A medida consta da Portaria nº 189, de 9 de setembro de 2026, assinada eletronicamente por Fachin. O ato revoga a parte final da Portaria GP nº 69/2019, que instituiu o Inquérito nº 4.781 e designou Moraes para conduzi-lo.
Na fundamentação, Fachin afirma que a medida busca estabelecer “segurança jurídica e adequada delimitação institucional” no exercício da atribuição prevista no artigo 43 do Regimento Interno do STF.
A decisão representa uma mudança importante no modelo adotado pelo Supremo desde 2019. Naquele ano, a Presidência da Corte instaurou o Inquérito 4.781 e entregou sua condução diretamente a Alexandre de Moraes.

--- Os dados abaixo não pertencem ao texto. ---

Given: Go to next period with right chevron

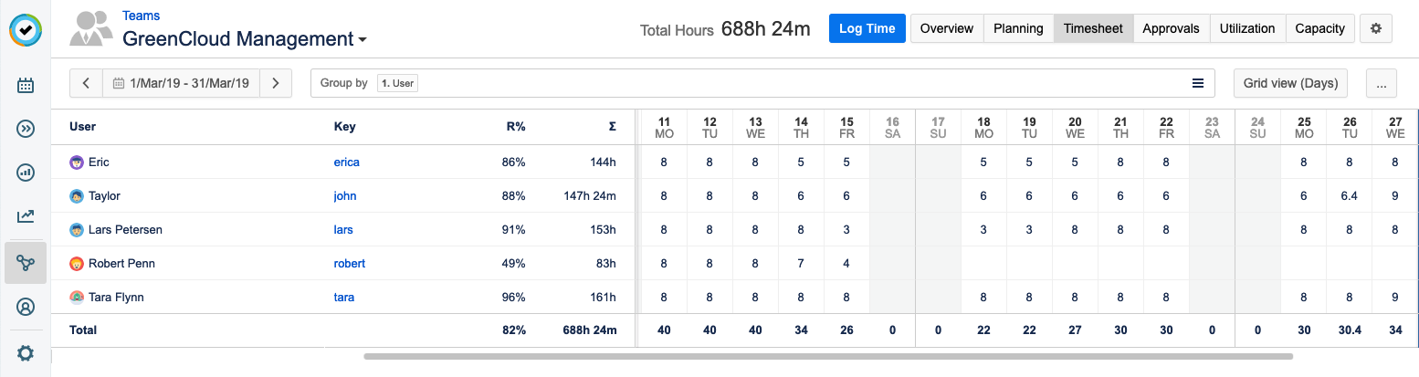Looking at the screenshot, I should [276, 83].
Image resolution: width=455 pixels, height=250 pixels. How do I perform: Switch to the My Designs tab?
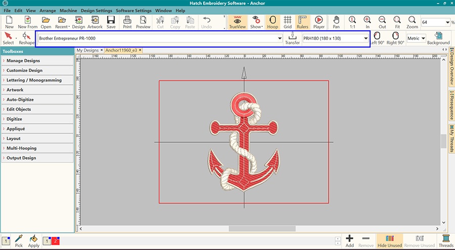pos(87,50)
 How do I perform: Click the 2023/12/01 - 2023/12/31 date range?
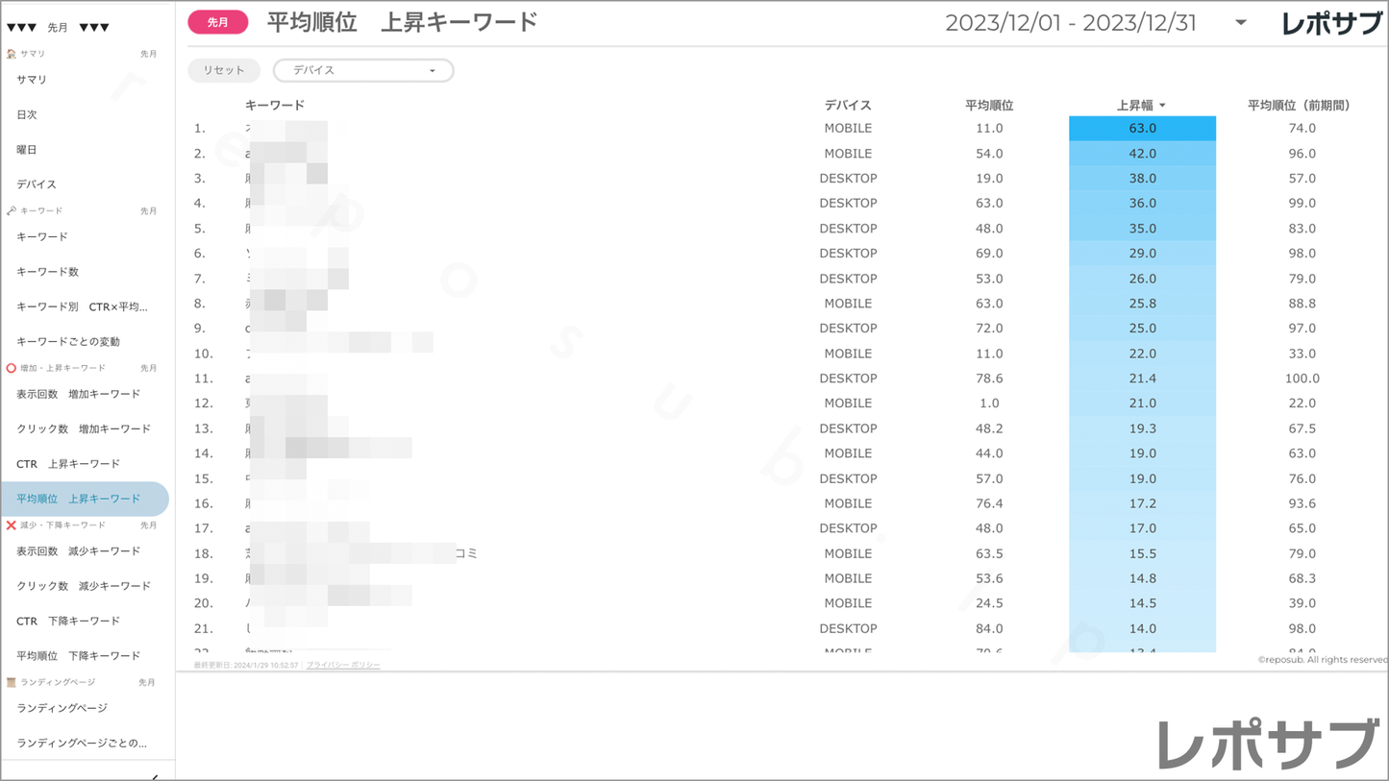1071,23
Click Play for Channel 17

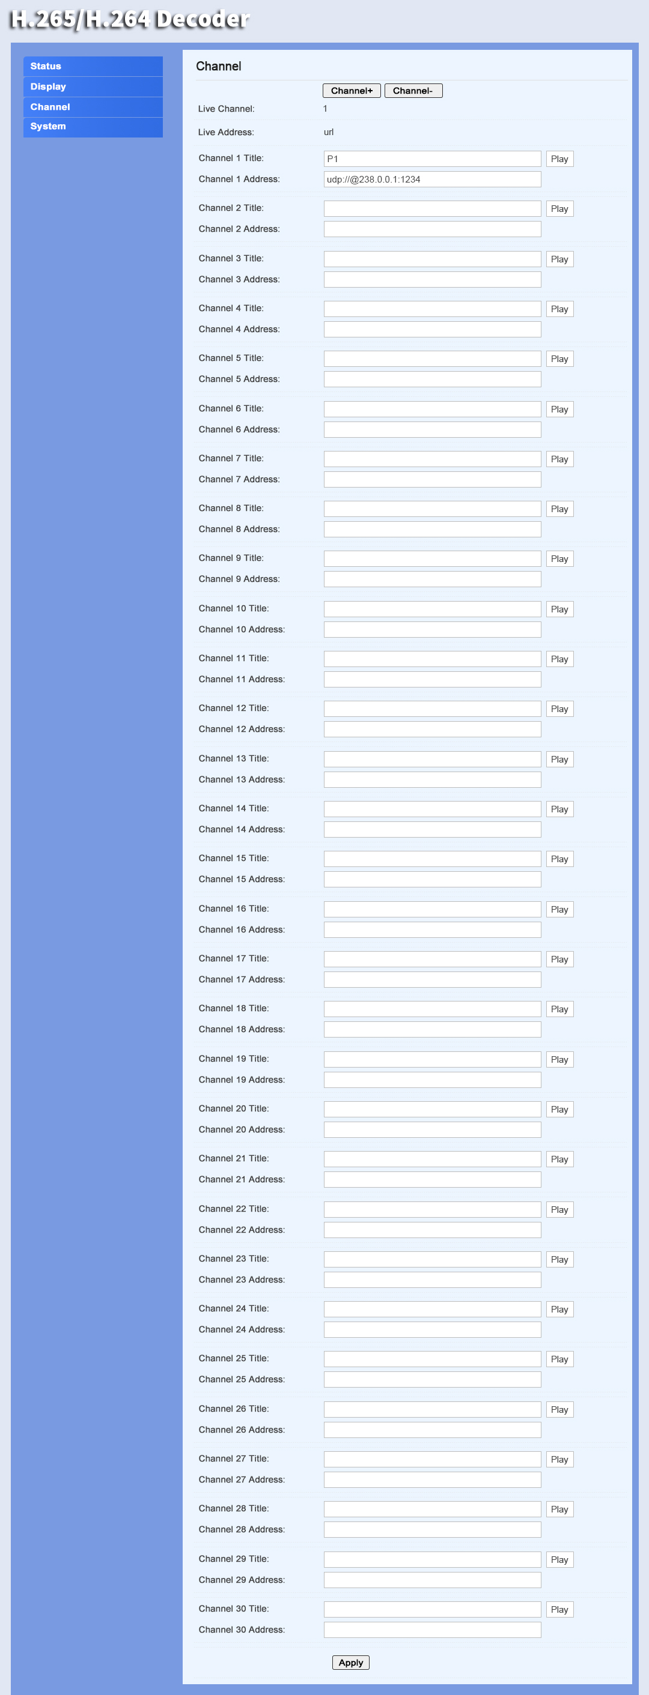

O novo ato, entretanto, não anula automaticamente as decisões e medidas adotadas por Moraes ao longo desses anos. Fachin determinou expressamente a preservação dos atos regularmente praticados enquanto a delegação estava em vigor.
MORAES DEIXA DESIGNAÇÃO DE 2019
O artigo 1º da nova portaria é direto ao estabelecer que “fica revogada, a partir desta data, a designação do Ministro Alexandre de Moraes” constante da parte final da portaria de março de 2019.
Fachin sustenta que a designação de Moraes constituía uma delegação de atribuição da Presidência do STF, portanto passível de cessação por decisão da própria Presidência.
O presidente do Supremo também menciona o julgamento da ADPF 572, no qual o plenário reconheceu, por maioria, a constitucionalidade da portaria que instaurou o inquérito e da designação de Moraes.
Fachin não declarou ilegal ou inconstitucional a atuação de Moraes. Ao contrário, determinou a preservação dos atos praticados durante a vigência da delegação.
NOVOS PROCEDIMENTOS TERÃO OUTRO CAMINHO
A principal mudança aparece no artigo 2º.
Segundo a portaria, inquéritos, PETs e outros procedimentos de investigação preliminar que estejam em andamento, autuados e distribuídos por prevenção ao Inquérito 4.781, retornarão, no estado em que se encontram, à Relatoria da Presidência do STF.
Após a análise dos autos, a Presidência poderá encaminhá-los à autoridade policial e, na sequência, à Procuradoria-Geral da República (PGR), para eventual oferecimento de denúncia ou requerimento de arquivamento, observados a legislação e o Regimento Interno da Corte.
Na prática, Fachin estabelece um novo fluxo para os procedimentos investigatórios vinculados por prevenção ao inquérito das fake news, retirando deles a manutenção automática da delegação conferida a Moraes em 2019.
AÇÕES PENAIS JÁ ABERTAS CONTINUAM COM MORAES
Há, porém, uma ressalva fundamental na própria portaria.
Nas ações penais já instauradas e em que a denúncia tenha sido recebida, Alexandre de Moraes continuará com a delegação.
O parágrafo único do artigo 2º determina expressamente que, nesses casos, fica mantida a delegação ao ministro nos termos da Portaria GP nº 69/2019.
Isso significa que a decisão não representa a retirada de Moraes de todos os processos derivados do Inquérito 4.781, nem transfere indiscriminadamente todas as ações que atualmente estão sob sua relatoria.
A mudança alcança a designação geral feita em 2019 e estabelece tratamento específico conforme o estágio de cada procedimento.
ATOS DE MORAES SÃO PRESERVADOS
Fachin também fez questão de resguardar juridicamente o período em que Moraes esteve à frente do inquérito.
No despacho que acompanha a portaria, o presidente do STF determina que, em homenagem à segurança jurídica, à estabilidade dos atos processuais e à confiança legítima na atuação jurisdicional, sejam preservados os atos regularmente praticados durante a vigência da designação.
Com isso, a revogação produz efeitos daqui para frente e não significa, por si só, a anulação das decisões tomadas por Moraes desde 2019.
A Portaria nº 189 estabelece que as novas regras entram em vigor na própria data de publicação, 9 de setembro de 2026.